Data entries:

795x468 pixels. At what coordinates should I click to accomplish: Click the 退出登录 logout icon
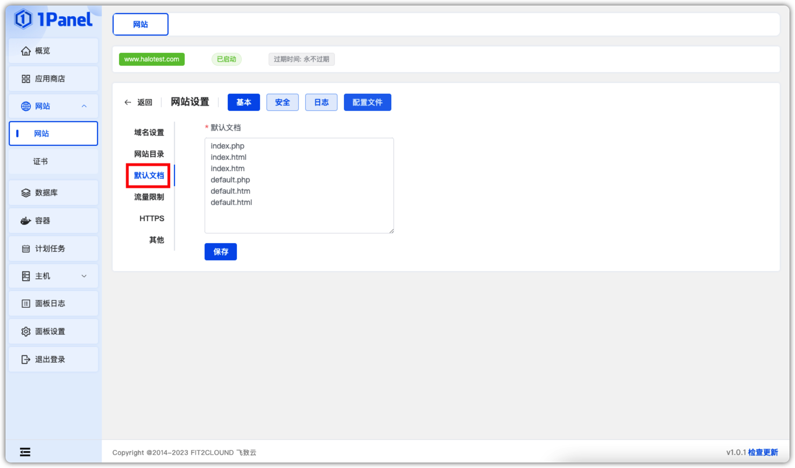pyautogui.click(x=26, y=360)
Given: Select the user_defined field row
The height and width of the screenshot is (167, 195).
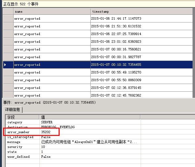Looking at the screenshot, I should 18,157.
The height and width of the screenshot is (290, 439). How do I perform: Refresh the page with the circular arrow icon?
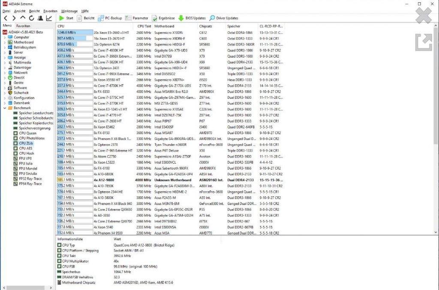tap(31, 18)
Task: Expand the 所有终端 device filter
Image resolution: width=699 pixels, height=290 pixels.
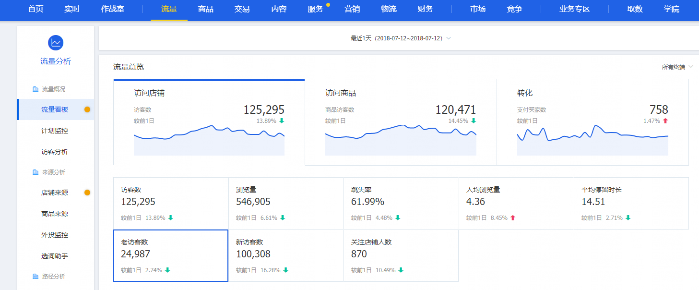Action: (677, 67)
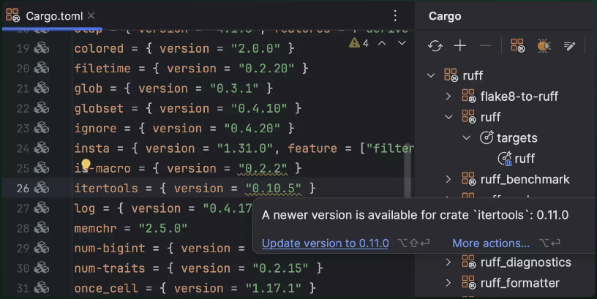Expand the ruff_formatter tree node
Image resolution: width=597 pixels, height=299 pixels.
pos(448,283)
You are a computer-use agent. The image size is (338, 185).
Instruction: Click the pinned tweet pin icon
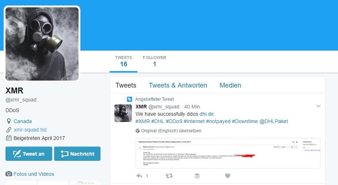tap(129, 99)
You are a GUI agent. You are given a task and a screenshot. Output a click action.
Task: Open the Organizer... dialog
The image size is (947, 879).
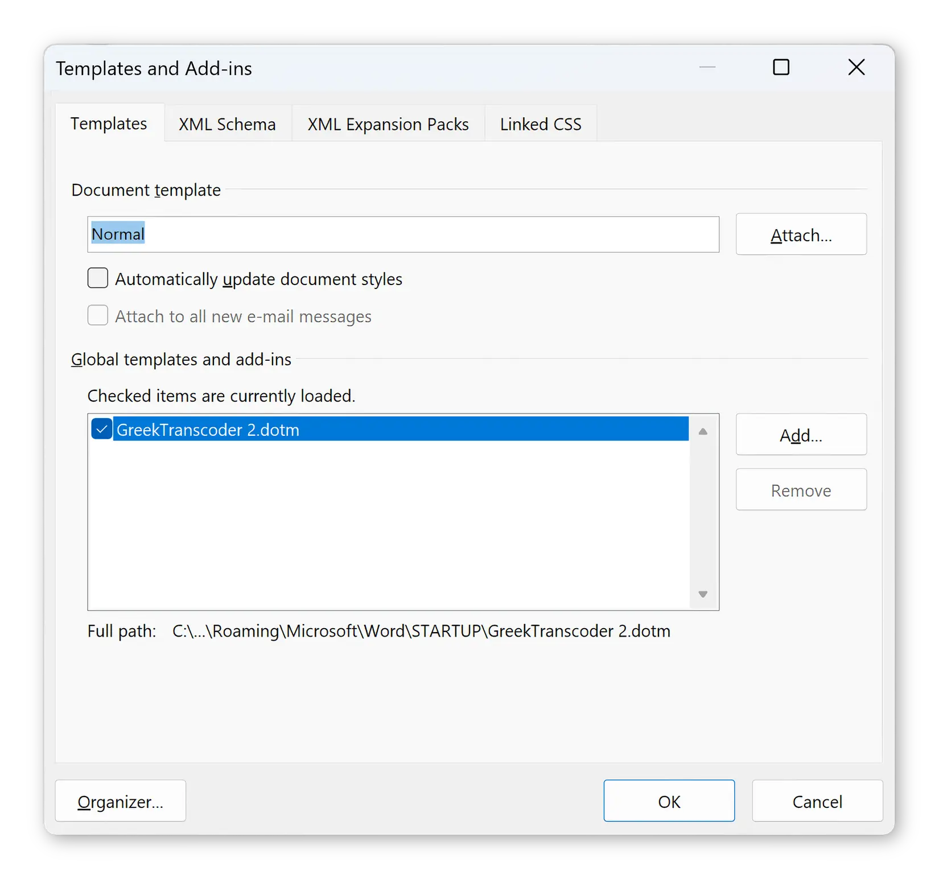(x=121, y=801)
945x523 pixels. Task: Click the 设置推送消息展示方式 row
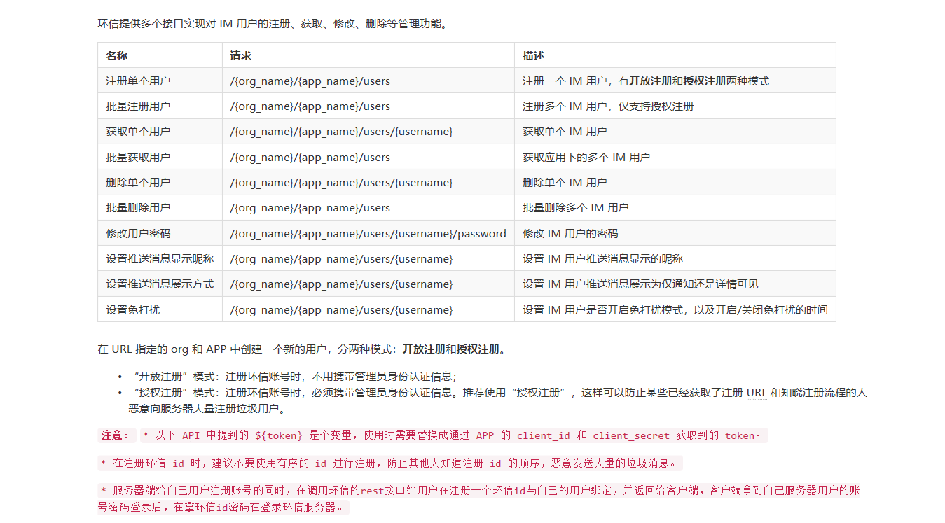coord(160,284)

-- Exercise --
The answer must be every line of the records above that holds the word "agent".

-- Answer to this problem --
You are a computer-use agent. The image size is (338, 185).
You are a GUI agent. You are given a task and a screenshot. Output a click action.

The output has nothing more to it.